Ao passar para o quarto ano, foi para o Rio de Janeiro e conheceu o arquiteto Sérgio Bernardes de quem se tornou amigo. Sérgio conseguiu matriculá-lo na Faculdade de Arquitetura e Belas Artes do Rio de Janeiro e Billy se mudou definitivamente para o Rio, indo trabalhar como desenhista nos escritórios de Sérgio Bernardes até se formar arquiteto em 1950.
Sua vinda para o Rio, lhe proporcionou gravar as primeiras músicas, o que não tinha conseguido em São Paulo. Daí por diante, freqüentando o meio musical, conheceu Dolores Duran que o apresentou aos vários cartazes da década de 50, como Lúcio Alves, Dick Farney, Silvio Caldas, Isaura Garcia, Elizete Cardoso, Radamés Gnattalli, João Gilberto e a dois compositores famosos – Armando Cavalcanti e Klécius Caldas, oficiais do exército que muito ajudaram e orientaram lançando Billy Blanco no mercado musical.
Suas primeiras composições, já profissionais, foram lançadas, cantadas e gravadas por Leda Barbosa, Dolores Duran, Mary Gonçalves, Neusa Maria, Linda Batista e outros. Seu primeiro sucesso foi “Estatutos da Gafieira”, cantado por Inesita Barroso e regravados por vários cantores.

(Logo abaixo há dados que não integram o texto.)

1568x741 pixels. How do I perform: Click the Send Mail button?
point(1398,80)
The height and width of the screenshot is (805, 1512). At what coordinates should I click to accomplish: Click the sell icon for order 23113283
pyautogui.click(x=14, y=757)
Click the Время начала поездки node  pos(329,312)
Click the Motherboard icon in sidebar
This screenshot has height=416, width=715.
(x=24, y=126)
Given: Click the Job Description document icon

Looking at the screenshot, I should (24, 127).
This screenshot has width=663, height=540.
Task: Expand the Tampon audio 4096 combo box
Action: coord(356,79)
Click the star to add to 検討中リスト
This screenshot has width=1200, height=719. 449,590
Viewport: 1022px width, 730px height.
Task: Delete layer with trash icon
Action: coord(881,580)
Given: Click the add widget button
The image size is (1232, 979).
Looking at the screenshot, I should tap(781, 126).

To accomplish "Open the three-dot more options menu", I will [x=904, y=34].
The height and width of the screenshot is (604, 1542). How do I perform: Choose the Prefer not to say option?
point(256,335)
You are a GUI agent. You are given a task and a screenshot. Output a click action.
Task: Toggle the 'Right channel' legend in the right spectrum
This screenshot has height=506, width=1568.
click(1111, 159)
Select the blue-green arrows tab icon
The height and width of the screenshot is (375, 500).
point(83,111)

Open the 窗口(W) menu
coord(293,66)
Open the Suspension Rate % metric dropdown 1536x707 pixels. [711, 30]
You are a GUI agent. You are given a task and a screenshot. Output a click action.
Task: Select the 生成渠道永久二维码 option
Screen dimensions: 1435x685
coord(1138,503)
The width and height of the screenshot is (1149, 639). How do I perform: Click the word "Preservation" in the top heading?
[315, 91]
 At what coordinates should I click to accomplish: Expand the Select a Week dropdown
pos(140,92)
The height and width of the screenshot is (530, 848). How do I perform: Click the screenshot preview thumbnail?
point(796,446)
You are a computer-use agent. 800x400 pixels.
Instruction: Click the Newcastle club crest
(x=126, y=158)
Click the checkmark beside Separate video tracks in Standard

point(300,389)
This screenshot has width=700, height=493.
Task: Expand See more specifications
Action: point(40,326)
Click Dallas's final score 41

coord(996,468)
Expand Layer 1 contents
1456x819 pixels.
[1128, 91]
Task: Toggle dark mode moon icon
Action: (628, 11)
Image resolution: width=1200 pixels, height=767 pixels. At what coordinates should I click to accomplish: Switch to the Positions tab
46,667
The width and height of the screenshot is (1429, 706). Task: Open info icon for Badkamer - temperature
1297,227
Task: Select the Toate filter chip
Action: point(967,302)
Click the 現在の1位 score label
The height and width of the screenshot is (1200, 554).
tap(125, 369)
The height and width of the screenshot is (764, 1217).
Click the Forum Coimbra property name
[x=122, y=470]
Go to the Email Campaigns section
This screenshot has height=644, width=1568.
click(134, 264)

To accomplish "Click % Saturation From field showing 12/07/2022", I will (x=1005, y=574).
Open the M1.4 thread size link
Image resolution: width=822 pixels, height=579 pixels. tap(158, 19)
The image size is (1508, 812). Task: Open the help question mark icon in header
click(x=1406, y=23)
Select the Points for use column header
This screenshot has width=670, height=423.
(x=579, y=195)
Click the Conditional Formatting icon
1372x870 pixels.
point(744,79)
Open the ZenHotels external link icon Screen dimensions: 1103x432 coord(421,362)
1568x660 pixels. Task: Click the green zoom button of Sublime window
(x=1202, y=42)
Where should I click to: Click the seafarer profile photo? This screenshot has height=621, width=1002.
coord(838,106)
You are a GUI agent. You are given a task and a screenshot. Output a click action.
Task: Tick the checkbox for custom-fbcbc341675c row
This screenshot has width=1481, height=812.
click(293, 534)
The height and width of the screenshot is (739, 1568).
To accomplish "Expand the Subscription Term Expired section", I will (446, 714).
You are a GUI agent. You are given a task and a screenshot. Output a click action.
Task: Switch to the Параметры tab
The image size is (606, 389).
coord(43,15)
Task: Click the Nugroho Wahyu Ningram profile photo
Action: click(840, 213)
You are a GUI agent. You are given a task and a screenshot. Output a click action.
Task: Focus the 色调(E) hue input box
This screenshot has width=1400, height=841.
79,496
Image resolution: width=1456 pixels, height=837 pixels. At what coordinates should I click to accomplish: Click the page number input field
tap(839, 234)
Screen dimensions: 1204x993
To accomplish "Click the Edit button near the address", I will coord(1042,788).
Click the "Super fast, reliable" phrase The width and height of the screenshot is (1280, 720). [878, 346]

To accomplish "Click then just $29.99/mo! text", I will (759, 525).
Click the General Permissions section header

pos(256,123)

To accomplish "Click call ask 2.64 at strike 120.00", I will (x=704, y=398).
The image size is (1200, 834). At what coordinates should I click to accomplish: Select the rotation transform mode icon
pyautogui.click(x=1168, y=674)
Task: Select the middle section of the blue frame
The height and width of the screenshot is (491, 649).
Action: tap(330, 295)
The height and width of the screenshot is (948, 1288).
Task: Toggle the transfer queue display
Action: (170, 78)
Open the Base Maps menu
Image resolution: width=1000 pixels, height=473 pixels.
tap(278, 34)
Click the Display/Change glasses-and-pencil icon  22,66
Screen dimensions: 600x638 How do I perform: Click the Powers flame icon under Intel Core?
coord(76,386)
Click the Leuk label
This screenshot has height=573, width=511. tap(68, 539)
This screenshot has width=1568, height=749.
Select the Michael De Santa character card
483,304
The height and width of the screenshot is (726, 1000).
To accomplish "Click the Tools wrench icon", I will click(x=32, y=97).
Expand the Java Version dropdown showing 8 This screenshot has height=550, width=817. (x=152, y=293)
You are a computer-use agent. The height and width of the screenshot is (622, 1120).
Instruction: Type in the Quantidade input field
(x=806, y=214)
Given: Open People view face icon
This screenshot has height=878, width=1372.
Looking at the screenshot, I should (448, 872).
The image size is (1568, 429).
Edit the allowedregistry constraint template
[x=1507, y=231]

Conheceu Aloysio de Oliveira, produtor e músico que “obrigou” Billy a cantar no seu primeiro disco para o selo Elenco (da gravadora Odeon). Em seguida jogou Billy em vários shows de boite, teatro e casas de espetáculos.
Rara e histórica coincidência, Billy ao chegar no quarto ano de arquitetura da Universidade do Brasil, ficou sabendo que deveria estar ali como colega de turma, um rapaz que também era compositor chamado Antonio Carlos Jobim, que havia trancado a matrícula ainda no primeiro ano. Nessa ocasião Jobim pedira ao padrasto – Dr. Celso Frota Pessoa – que alugasse um piano para ele, o que foi atendido, resultando no início do maior compositor do Brasil. Billy perguntou onde encontraria o ex-quase colega. Tom tocava na noite no bar “Posto Cinco” na Av. Atlântica e foi lá conhecê-lo.
Tom e Billy tornaram-se parceiros em várias canções. Freqüentavam, com Radamés e Garoto, no Morro da Viúva, a casa do Dr. Raul Marques de Azevedo que possuía o primeiro aparelho de alta fidelidade da cidade e a quem Tom apelidou de “Seu Vitrola”.
Billy também fez parcerias com Baden Powell, entre as quais Samba Triste, com mais de 50 gravações no exterior. Criou um estilo próprio, descrevendo com perspicácia as situações a sua volta, ora com humor (talvez sua face mais conhecida), ora no gênero exaltação, outras vezes falando de amor e desilusão.
Nos anos 50 e 60, os ídolos da época gravaram diversos sucessos seus: Dick Farney, Lúcio Alves, Elis Regina, João Gilberto, Dolores Duran (de quem foi namorado, antes dos respectivos casamentos), Silvio Caldas, Nora Ney, Jamelão, Elisete Cardoso, Dóris Monteiro, Jorge Goulart, Os Cariocas, Pery Ribeiro, Miltinho, Hebe Camargo e outros. Composições como Mocinho Bonito, Viva meu Samba e Estatutos da Gafieira tornaram-se temas ínesquecíveis. Suas canções têm sido constantemente regravadas por nomes como Maria Bethânia, Emílio Santiago e Zé Renato, além de serem utilizadas em trilhas de comerciais e novelas. A mais recente foi Desencanto, parceria com Sebastião Tapajós, um dos temas da novela da Globo, Uma história de amor, na voz de Ana Lemgruber.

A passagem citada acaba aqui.